Greece and its international creditors are due this week to resume talks in Athens over reforms demanded from the debt-ridden government in exchange for bailout funds, the finance ministry said Monday.
The European Commission's Declan Costello, the European Central Bank's Rasmus Rueffer, Nicola Giammarioli from the European Stability Mechanism and Delia Velculescu of the International Monetary Fund will travel to Athens as mission chiefs for the creditor organisations.
Starting Tuesday, they are expected to meet Finance Minister Euclid Tsakalotos and other Greek officials, local media said.
It will be the team's first visit to Greece since radical left Prime Minister Alexis Tsipras returned to power after a snap vote on September 20.

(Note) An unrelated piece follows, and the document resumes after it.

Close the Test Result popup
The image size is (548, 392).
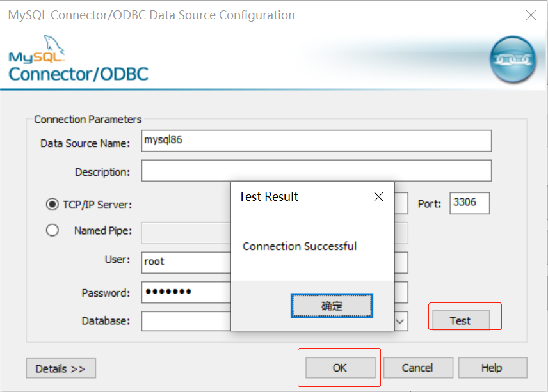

The negotiators were in Athens in late July, after Greece agreed with its creditors on a new loan in exchange for painful economic reforms.
Greece's parliament has since adopted some of the reforms -- most recently a new tax hike and pension cuts.
Under the July deal, Athens agreed to more public spending cuts in return for a three-year, 86 billion euro ($96 billion) EU bailout -- its third since 2010 -- which prevented it crashing out of the eurozone.
Short of cash, Greece was given in August a first tranche of 13 billion euros to help it meet payments owed to the ECB and the IMF.